Is craftsmanship overrated?

Thinking about the recent 💥 in AI technologies fascinates me from many perspectives. One of them is the question of craftsmanship.
In the recent past, we saw that new strategies and technologies in the production of goods such as food, clothes or furniture resulted in a situation where quantity wins over quality.
Just notice when walking through the aisles of a fast fashion chain or meandering in the wonderfully homey IKEA journey. All these wonderful things, just for me! Gosh.
The current inhabitants of the middle class around the world eat food that was grown fast and loaded with fillers, wear clothes that will fall apart within the year, and sit on sofas that will need to be replaced within five.
I can feel the pain of the farmers, carpenters and tailors whose crafts were cheapened. Now, it’s my turn: AI comes for the writers, the coders, the thinkers. Designers, photographers, illustrators, film makers, copywriters, journalists, programmers, customer service representatives, you name it. Nobody is safe.
As a certain Michael F. Buckley, a designer, writes in his fantastic essay Quality won’t save designers from AI.
History suggests that speed and affordability often outweigh craftsmanship when consumer habits are reshaped.
This quote has been haunting me ever since.
My own craft as a data journalist and educator is rich: I code, I do research, I write, I teach. I have been using LLMs to write texts, conduct online research, create images and code for me (and with me) over the past couple of months. On a regular basis I use ChatGPT, Visual Electric, DeepSeek and Claude.
When coding, I’ve tried it all: asking the robot to write boring scrapers for me in a language I understand well (Python) or to code a little app that exports vector charts in a language I barely get (JavaScript).
They call it vibe coding. You instruct the LLM in plain speech and the AI transforms that thinking into executable code.
And since almost anybody writing code today has been seduced with the allure of vibe coding, sometimes I ask myself: Has the craft I have been honing for years lost it’s value overnight? Or will it in a year?
It seems not to be the case (yet). There is much more to data journalism than plain coding. But I also feel I have to learn to work with the robots in order to stay relevant and competitive in my field.
To grow my craft with the new tools, not in spite of them. Because they can also be great interns, sparring partners and even teachers.
But I also need to be careful. When I have the robot write code for me, I feel myself succumbing to the vibe. The comfort is taking over, and I stop engaging with the content and I let it do its thing.
But when I stop engaging with the content, I stop understanding and learning new things. And there is no craft in blindly following your tools.
This applies to writing, researching, teaching and even baking or fixing my German grammar mistakes. Use the robot to do things, but ask it why it did what it did and try to learn from it. To make the craft shine brighter.

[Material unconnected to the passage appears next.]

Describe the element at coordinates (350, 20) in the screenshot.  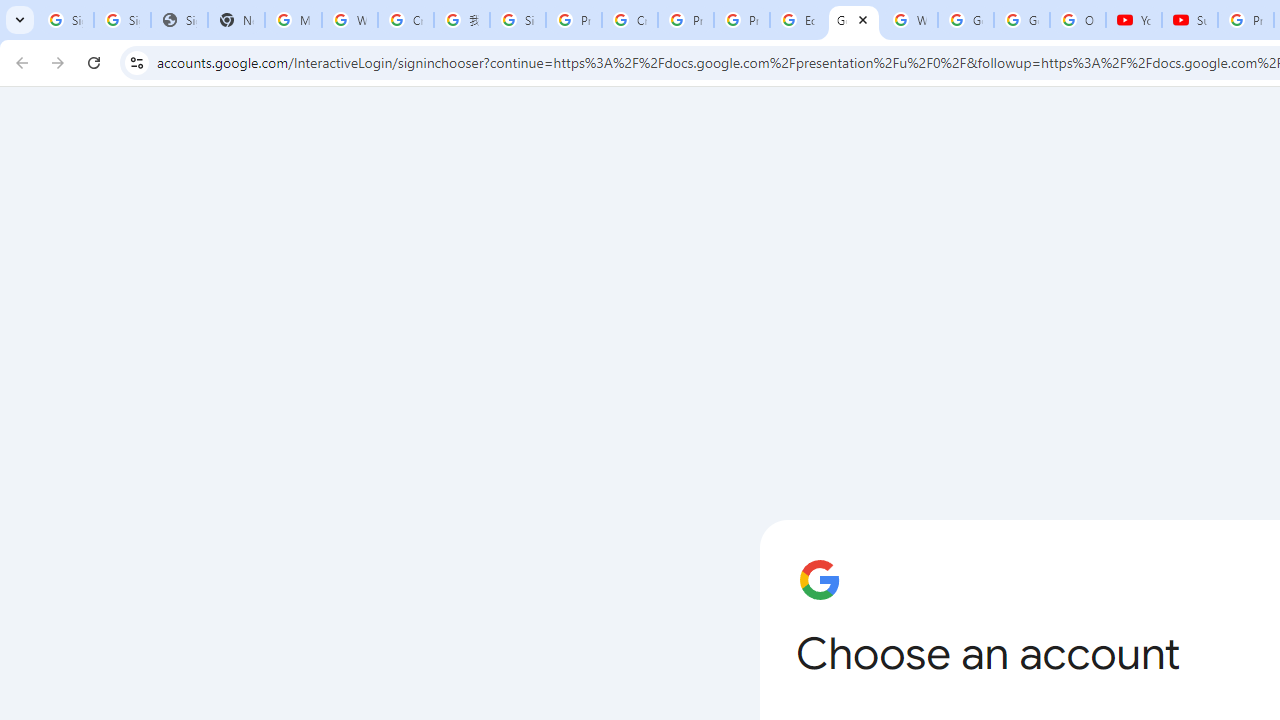
I see `'Who is my administrator? - Google Account Help'` at that location.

Because if we only let them do their thing, we might drown—under bad code, under meaningless text, just as we drown in the mountains of fast-produced clothes piling up in the Chilean desert or the beaches of Ghana.
So is craftsmanship overrated? No. I believe it’s actually one of the more beautiful things we have available to us as humans. If anything, we should cherish it more. And we can do so with the robots too, if we like.